The diagram to the right shows the design of a basic valve, controlling the flow of water in this example. At the top figure is the valve in its closed state. The water under pressure enters at A. B is an elastic diaphragm and above it is a weak spring pushing it down. The function of this spring is irrelevant for now as the valve would stay closed even without it. The diaphragm has a pinhole through its center which allows a very small amount of water to flow through it. This water fills the cavity C on the other side of the diaphragm so that pressure is equal on both sides of the diaphragm, however the compressed spring supplies a net downward force. The spring is weak and is only able to close the inlet because water pressure is equalized on both sides of the diaphragm.
In the previous configuration the small passage D was blocked by a pin which is the armature of the solenoid E and which is pushed down by a spring. If the solenoid is activated by drawing the pin upwards via magnetic force from the solenoid current, the water in chamber C will flow through this passage D to the output side of the valve. The pressure in chamber C will drop and the incoming pressure will lift the diaphragm thus opening the main valve. Water now flows directly from A to F.
When the solenoid is again deactivated and the passage D is closed again, the spring needs very little force to push the diaphragm down again and the main valve closes.

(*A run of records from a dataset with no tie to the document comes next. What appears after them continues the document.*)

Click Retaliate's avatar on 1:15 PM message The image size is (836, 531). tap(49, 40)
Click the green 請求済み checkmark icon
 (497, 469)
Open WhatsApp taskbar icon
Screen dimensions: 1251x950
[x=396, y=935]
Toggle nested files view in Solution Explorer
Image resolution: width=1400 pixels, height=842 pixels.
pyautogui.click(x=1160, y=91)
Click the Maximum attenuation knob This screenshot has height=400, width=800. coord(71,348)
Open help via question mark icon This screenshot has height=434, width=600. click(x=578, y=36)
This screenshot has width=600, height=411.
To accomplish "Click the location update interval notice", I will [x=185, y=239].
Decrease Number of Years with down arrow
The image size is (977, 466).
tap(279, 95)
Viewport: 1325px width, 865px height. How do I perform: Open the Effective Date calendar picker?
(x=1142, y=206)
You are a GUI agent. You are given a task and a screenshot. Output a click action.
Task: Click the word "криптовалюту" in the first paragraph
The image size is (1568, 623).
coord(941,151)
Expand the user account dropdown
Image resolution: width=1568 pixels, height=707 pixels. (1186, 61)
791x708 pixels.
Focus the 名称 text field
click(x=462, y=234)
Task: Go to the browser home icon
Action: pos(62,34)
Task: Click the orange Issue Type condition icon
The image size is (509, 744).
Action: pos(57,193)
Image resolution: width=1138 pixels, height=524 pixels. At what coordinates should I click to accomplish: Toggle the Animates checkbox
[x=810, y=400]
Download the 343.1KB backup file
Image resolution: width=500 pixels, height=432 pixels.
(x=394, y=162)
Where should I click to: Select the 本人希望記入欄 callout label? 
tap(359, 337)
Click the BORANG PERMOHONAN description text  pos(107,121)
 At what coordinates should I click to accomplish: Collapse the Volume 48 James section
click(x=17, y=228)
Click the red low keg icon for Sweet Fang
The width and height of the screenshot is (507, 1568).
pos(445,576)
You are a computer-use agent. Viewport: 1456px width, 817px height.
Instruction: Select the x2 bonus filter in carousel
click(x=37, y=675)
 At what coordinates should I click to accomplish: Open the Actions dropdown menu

In practice there is often no separate spring, the elastomer diaphragm is molded so that it functions as its own spring, preferring to be in the closed shape.
From this explanation it can be seen that this type of valve relies on a differential of pressure between input and output as the pressure at the input must always be greater than the pressure at the output for it to work. Should the pressure at the output, for any reason, rise above that of the input then the valve would open regardless of the state of the solenoid and pilot valve.
In some solenoid valves the solenoid acts directly on the main valve. Others use a small, complete solenoid valve, known as a pilot, to actuate a larger valve. While the second type is actually a solenoid valve combined with a pneumatically actuated valve, they are sold and packaged as a single unit referred to as a solenoid valve. Piloted valves require much less power to control, but they are noticeably slower. Piloted solenoids usually need full power at all times to open and stay open, where a direct acting solenoid may only need full power for a short period of time to open it, and only low power to hold it.
Solenoid valves are often mass produced in 3 main parts: the core tube, the nucleo and the coil.
The core tube is a metal shell that is produced by deep drawing because this process requires considerably less raw material and permits complex designs that integrate solutions (example O-ring seats, formed flanges and closed tube ends ) which reduce the amount of parts per valve .
The nucleo is typically a turned metal part, that slides within the core tube, opening or closing the valve. Its' initial position is normally maintained by a spring.
The coil is a tightly bound copper wire which is wrapped around the core tube and induces the movement of the nucleo.
Many variations are possible on the basic, one way, one solenoid valve described above:
Solenoid valves are used in fluid power pneumatic and hydraulic systems, to control cylinders, fluid power motors or larger industrial valves. Automatic irrigation sprinkler systems also use solenoid valves with an automatic controller. Domestic washing machines and dishwashers use solenoid valves to control water entry into the machine. Solenoid valves are used in dentist chairs to control air and water flow. In the paintball industry, solenoid valves are usually referred to simply as "solenoids." They are commonly used to control a larger valve used to control the propellant (usually compressed air or CO2).
Besides controlling the flow of air and fluids, solenoids are used in pharmacology experiments, especially for patch-clamp, which can control the application of agonist or antagonist.